Yönerge A: Shrek diyaloğunda fırında sıcak olarak ne bulunduğu söyleniyor?
Yönerge B: Shrek diyaloğunun "Benim için yaptığınız" sözlerinin geçtiği yerden başlayıp "- Özgürce mi?" sözlerinden sonra biten kısmını yeniden yazın ve "Fırında" yerine "Ocakta" koyun.
Yönerge C: Shrek diyaloğunu son satırdan sonrasıyla devam ettirin.

Yardım edin, burada sıkıştım kaldım.
Lütfen, yardım edin...
Birileri yardım etsin!
Burada sıkıştım kaldım.
Lütfen, yardım edin...
Birileri yardım etsin!
Çok acıyor! Parlak bir ışık görüyorum...
- Büyükanne, sen misin? - Evet
ya. Benim. Büyükannen. - Ogre!
- Lütfen, ogre bey, beni yeme.
- Seni yiyeceğim falan yok.
Ama siz bir ogre'siniz.
Değil misiniz?
Evet, öyleyim... Öyleydim.
Ezilmek istemiyorsan, çık oradan.
- Beni yemeyeceksiniz yani?
- Hayır, almayayım.
Mükellef bir kahvaltı
yaptım zaten bu sabah.
Beklesene!
Bekle... Nereye gidiyorsun?
- Hiç bir yere.
Ne tesadüf, ben de oraya gidiyordum.
Cidden. Sizi oraya götürmeme izin verin.
Israr ediyorum.
Benim için yaptığınız onca şeyden sonra...
...en azından bunu yapmama izin verin.
Fırında sıcak bir farem bile var.
İşte böyle!
Sana kendini iyi hissettirecek...
...bir şeyler ikram edebilir miyim?
Bir kadeh alabilirim.
İşte bahsettiğim hayat bu!
Sana imreniyorum Shrek.
Ogre gibi yaşamak, dert
yok, sorumluluk yok...
- Kafana göre özgürce takılıyorsun.
- Özgürce mi?
- İşte buna gülerim.
- Neden?
Bazen, eskiden olduğum gibi...
...gerçek bir ogre gibi, yaşayabileceğim
bir gün istediğim oluyor.
Neden daha önce söylemedin ki?
Sihirli anlaşmalar benim işim. Haydi!
Pekala. Sihirbazlar zaten
benim favori meslek grubumdur.
Bir saniye! "Bir aylığına
krallık..." "Bir haftalığına..."
"Bir günlüğüne ogre."
Düşünsene Shrek. Tekrar korkuluyor,
nefret ediliyor olmak!

Veri satırları:

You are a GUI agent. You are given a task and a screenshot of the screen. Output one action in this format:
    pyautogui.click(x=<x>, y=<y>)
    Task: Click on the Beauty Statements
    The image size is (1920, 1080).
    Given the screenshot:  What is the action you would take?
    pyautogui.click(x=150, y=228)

Yanıt A: Sıcak bir fare.

Yanıt B:
Benim için yaptığınız onca şeyden sonra...
...en azından bunu yapmama izin verin.
Ocakta sıcak bir farem bile var.
İşte böyle!
Sana kendini iyi hissettirecek...
...bir şeyler ikram edebilir miyim?
Bir kadeh alabilirim.
İşte bahsettiğim hayat bu!
Sana imreniyorum Shrek.
Ogre gibi yaşamak, dert
yok, sorumluluk yok...
- Kafana göre özgürce takılıyorsun.
- Özgürce mi?

Yanıt C:
Kükrediğinde insanlar, ''Beni rahat
bırak Shrek, korkuyorum'' diyecekler.
Aynı eski günlerdeki gibi.
Bataklığının senin kalen olduğu,
ve dünyanın anlam ifade
ettiği günlerdeki gibi...
Pekala, karşılığında ne istiyorsun?
Karşılık mı? Hiçbir şey.
Aslında bir şeyler var ama.
Yok canım ne karşılığı. Sadece...
- Pekala, ne istiyorsun?
- Bir gün.
- Bir gün mü?
- Fareler pişti!
Sihrin işe yaraması için,
aldığının yerine bir şey vermelisin.
Mesela bu durumda, bir gün alıyorsan,
bir gün verirsin. Hepsi bu.
Ama ben ailemi bırakıp
öylece gidemem ki.
En güzel tarafı da bu Shrek.
Bu sihirli bir anlaşma.
Kimse gittiğini anlamayacak bile.
Ve o gün bittiğinde...
...kendini değişmiş bir
ogre gibi hissedeceksin.
- Yine de... Bilemiyorum...
- Sorun değil, dert etme, unut gitsin...
Etin neresini tercih edersin?
Pekala, hangi günü vermem gerekiyor?
Bilmem. Herhangi bir
günü. Geçmişinden bir günü.
Grip olduğun bir günü mesela.
Evcil hayvanını kaybettiğin günü...
Birinin koca burnunu işine sokup,
bütün hayatını mahvettiği günü mesela!
- Mesela yani.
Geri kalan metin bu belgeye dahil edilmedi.